Reminder: Comments Regarding Proposed Elementary School Restructure Due Today
A reminder that citizens wishing to speak during the public participation portion of the Oct. 15 Stephens Board of Education meeting which will include a presentation on “the current elementary school structure and a proposal to accommodate growth in student enrollment” must submit their comments in writing no later than 5:30 p.m. today, Oct. 14.
According to a School District press release issued last week, “Those wishing to make public comments must do so in writing at least 24 hours before the meeting, and there is a three-minute presentation time limit. The public participation portion of the meeting also cannot last more than 30 minutes, limiting the number of participants to a first-come, first-serve selection.” To submit comments and be placed on the agenda, email [email protected].
The meeting, which will begin at 5:30 p.m., will be held at the Stephens County High School Tugaloo Center as opposed to the normal location of Board meetings at the school system Administration offices in order to accommodate a potentially large number of attendees.
In 2015, the Stephens County Board of Education unanimously approved the plan to close Eastanollee Elementary and restructure the remaining elementary schools, moving all Pre-K and Kindergarten students to Big A Elementary, 1st and 2nd grade to Liberty Elementary, and 3rd and 4th grades to Toccoa Elementary.The plan also included moving fifth grade to the middle school in a separate Fifth Grade Academy.

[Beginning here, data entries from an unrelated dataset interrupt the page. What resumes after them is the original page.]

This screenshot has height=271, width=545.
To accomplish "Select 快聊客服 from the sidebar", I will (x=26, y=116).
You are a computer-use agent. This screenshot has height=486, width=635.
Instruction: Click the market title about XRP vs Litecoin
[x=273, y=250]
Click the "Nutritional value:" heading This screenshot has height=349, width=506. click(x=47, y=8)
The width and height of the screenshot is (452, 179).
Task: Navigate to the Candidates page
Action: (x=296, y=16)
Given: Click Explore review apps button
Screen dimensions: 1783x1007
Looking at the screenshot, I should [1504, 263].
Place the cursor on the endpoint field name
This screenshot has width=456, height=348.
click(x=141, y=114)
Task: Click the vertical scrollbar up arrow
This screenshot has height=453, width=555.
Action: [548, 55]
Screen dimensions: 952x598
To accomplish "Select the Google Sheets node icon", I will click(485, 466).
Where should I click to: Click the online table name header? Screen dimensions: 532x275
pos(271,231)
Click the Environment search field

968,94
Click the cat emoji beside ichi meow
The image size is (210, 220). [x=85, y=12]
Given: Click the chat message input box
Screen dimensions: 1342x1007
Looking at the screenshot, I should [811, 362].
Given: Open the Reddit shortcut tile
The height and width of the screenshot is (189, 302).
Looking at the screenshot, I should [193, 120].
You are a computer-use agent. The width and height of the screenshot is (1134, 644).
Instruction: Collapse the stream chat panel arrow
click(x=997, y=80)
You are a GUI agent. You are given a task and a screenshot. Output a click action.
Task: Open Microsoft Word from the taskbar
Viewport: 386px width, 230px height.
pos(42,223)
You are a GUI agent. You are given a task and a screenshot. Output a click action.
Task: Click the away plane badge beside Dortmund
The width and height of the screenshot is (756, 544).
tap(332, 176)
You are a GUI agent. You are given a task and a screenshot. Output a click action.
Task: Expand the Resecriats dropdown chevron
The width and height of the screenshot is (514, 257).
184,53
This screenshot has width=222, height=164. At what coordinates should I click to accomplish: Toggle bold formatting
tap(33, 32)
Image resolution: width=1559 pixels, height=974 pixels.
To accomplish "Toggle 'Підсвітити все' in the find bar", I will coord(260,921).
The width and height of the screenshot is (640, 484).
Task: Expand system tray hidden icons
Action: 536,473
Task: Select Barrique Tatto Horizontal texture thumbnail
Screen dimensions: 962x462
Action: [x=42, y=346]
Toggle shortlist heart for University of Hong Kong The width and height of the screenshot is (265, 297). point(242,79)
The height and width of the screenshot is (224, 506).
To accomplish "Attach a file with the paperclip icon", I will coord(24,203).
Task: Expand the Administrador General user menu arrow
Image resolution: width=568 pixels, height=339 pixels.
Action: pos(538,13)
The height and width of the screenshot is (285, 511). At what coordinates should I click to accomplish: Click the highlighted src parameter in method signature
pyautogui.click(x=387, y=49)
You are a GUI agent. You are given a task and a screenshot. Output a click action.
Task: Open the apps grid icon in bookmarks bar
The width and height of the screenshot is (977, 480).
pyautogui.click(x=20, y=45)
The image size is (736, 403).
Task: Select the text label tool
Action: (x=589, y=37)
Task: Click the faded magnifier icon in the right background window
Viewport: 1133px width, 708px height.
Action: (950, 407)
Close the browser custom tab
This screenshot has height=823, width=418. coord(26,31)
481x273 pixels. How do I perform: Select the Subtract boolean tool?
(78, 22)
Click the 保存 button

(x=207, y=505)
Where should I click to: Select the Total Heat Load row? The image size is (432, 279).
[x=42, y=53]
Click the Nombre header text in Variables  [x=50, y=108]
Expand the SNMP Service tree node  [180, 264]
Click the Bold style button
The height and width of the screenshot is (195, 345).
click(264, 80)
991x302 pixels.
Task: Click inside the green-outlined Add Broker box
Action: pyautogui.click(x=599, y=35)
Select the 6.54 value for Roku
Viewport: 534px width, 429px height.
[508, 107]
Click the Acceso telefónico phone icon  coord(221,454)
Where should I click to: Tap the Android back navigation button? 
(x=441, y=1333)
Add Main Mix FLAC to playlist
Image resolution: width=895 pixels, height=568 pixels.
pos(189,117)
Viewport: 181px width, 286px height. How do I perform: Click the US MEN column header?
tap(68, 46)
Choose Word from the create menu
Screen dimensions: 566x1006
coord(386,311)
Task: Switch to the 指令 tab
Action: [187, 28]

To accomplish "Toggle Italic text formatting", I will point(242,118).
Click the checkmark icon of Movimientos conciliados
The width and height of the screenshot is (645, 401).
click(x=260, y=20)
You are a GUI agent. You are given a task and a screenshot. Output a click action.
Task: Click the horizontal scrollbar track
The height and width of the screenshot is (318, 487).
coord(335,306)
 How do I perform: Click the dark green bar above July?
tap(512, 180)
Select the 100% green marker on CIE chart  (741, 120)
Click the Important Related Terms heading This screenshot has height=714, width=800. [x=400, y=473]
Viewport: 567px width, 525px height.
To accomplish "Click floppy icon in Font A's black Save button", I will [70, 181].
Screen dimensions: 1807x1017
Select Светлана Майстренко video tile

Then- school superintendent Bryan Dorsey told meeting attendees the cuts were necessary in order to help get the school system back to a position where it is not borrowing money through Tax Anticipation Notes to fund school system operations before the start of a fiscal year. He told WNEG News that the total plan would save the school system an estimated $1.9 million a year and could allow the school system to potentially eliminate all calendar reduction days by the 2018-2019 school year, adding that if no cost saving steps were taken, the system would “remain in a state of financial despair.”
WNEG News has been advised by multiple school system employees over the past eight months that school administrators were considering a realignment of the county’s elementary schools to return to a more traditional alignment where each school contains all elementary school grades, and early in September, parents of students currently in the school system were sent a single-question survey, asking if they preferred the current alignment or would prefer to return the the traditional alignment.
WNEG News, in mid-September, requested data regarding the proposal currently under consideration by school administration, such as cost estimates and a schedule for implementation as well as staffing impacts, and was told the information was not available.